Al otro lado no hubo respuesta, pero sí un pequeño ruido: como una respiración ahogada.

La tensión crecía. Sin perder tiempo, Javier retrocedió unos pasos y embistió la puerta. Cedió al tercer intento. Dentro encontraron a una niña de ojos grandes, piel pálida y uniforme azul: Lucía. Estaba escondida detrás del escritorio del profesor, abrazando su mochila.

—Lucía, ¿estás bien? —preguntó Marta, acercándose lentamente.
La niña asintió, pero levantó una mano pidiendo silencio. Señaló la esquina de la sala.

Allí, un hombre de unos cuarenta años estaba sentado en el suelo, inconsciente, apoyado contra un radiador. Llevaba ropa de conserje. Tenía un corte superficial en la frente y una llave inglesa en la mano.

Javier revisó el pulso: estable.
—Parece haber recibido un golpe —murmuró—. Pero… ¿quién lo golpeó?

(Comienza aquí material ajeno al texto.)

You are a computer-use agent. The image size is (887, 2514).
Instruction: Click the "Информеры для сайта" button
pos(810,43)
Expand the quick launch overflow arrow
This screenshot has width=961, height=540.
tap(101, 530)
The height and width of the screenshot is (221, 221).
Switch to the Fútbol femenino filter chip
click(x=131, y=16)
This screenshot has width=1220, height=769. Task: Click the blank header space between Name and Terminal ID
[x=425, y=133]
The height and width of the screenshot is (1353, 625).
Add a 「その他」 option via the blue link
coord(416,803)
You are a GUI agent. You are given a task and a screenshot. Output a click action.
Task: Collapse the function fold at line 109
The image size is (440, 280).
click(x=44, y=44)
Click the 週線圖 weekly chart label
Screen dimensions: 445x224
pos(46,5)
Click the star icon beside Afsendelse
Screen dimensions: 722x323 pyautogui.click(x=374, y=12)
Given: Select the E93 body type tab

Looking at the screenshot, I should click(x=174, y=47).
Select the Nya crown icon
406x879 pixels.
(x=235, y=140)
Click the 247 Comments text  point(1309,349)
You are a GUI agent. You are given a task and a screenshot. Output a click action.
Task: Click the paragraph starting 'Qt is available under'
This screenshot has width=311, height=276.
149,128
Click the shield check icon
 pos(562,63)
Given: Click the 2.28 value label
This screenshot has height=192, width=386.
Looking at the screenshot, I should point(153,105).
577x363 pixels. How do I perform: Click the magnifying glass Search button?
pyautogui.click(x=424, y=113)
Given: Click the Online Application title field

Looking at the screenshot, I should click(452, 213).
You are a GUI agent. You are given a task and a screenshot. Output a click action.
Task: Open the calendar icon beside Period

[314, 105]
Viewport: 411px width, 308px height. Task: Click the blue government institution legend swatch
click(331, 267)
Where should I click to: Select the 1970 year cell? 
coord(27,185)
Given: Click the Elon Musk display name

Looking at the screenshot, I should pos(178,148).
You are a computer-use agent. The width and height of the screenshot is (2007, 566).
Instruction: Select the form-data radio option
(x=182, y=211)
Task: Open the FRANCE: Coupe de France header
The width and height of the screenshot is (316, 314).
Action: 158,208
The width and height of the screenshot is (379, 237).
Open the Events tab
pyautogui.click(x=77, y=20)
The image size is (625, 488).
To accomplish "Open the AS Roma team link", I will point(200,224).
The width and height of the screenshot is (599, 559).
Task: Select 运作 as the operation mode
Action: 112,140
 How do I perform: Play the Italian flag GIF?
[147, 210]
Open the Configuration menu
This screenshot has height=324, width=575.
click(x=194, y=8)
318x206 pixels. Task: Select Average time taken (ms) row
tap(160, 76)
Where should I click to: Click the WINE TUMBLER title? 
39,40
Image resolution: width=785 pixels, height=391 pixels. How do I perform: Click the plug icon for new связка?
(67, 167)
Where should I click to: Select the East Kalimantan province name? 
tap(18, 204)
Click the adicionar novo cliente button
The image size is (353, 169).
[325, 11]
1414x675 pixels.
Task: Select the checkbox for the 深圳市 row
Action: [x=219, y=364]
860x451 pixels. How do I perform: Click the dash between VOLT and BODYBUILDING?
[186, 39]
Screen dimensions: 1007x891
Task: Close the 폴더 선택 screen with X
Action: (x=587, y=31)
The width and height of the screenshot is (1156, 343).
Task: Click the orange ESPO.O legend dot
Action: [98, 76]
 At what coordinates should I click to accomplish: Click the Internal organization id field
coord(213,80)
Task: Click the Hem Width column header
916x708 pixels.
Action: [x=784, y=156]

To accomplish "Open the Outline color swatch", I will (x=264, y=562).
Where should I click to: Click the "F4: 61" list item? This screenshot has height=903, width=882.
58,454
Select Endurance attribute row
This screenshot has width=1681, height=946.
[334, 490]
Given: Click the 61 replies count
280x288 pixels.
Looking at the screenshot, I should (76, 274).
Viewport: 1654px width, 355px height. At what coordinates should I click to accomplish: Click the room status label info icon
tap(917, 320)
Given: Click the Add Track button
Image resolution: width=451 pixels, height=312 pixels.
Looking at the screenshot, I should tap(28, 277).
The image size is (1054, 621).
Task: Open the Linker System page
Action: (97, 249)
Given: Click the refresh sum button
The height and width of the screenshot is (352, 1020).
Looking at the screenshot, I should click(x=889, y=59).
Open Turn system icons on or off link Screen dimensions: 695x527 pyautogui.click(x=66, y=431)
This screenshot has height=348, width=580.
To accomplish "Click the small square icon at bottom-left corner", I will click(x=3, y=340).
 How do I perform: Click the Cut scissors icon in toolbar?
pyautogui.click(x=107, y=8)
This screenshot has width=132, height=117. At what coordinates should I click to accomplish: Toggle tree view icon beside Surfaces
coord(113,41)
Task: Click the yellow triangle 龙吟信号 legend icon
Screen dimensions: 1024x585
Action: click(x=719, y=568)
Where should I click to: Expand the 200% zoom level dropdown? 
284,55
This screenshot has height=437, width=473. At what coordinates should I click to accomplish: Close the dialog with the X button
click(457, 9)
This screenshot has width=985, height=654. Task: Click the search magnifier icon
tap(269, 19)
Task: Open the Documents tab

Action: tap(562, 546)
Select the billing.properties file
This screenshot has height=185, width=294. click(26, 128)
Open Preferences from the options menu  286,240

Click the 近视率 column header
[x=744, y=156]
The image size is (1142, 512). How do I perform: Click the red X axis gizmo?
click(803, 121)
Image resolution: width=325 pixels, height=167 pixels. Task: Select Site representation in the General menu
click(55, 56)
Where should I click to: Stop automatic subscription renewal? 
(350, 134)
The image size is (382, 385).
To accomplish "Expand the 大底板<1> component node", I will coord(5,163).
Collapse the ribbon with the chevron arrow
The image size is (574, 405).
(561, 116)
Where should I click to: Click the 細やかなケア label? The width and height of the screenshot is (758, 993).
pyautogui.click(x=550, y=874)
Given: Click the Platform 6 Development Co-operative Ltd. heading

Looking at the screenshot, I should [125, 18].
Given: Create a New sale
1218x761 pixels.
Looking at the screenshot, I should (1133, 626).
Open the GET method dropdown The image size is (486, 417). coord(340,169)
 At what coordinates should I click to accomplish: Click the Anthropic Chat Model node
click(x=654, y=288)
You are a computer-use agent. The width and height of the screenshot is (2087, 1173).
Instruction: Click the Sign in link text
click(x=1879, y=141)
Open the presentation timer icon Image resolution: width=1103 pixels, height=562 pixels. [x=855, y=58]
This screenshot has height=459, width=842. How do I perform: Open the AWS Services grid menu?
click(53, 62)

Lucía tragó saliva y finalmente habló con voz clara:
—Yo no. Fue la profesora Clara. Me dijo que me escondiera y llamara al 911 cuando él empezó a comportarse “de forma rara”. Dijo que iba a sacar a los otros niños… pero no ha vuelto.

Marta sintió un escalofrío.
—¿Qué significa “de forma rara”?

Lucía se encogió.
—Se enfadó muchísimo con la directora, empezó a gritar cosas sin sentido, golpeó taquillas… y luego intentó entrar a nuestra clase. La profesora lo enfrentó. Creo que se golpearon, no sé bien… yo me escondí.

Ahora todo encajaba: la escuela había sido evacuada por la profesora, que había alertado discretamente a los alumnos para salir mientras distraía al conserje alterado. Pero nadie había informado a la policía porque todo ocurrió en minutos.

El problema ahora era que la profesora Clara no aparecía.

La prioridad cambió: encontrar a la profesora Clara. La evacuación improvisada había evitado una tragedia, pero su ausencia generaba un nuevo nivel de urgencia.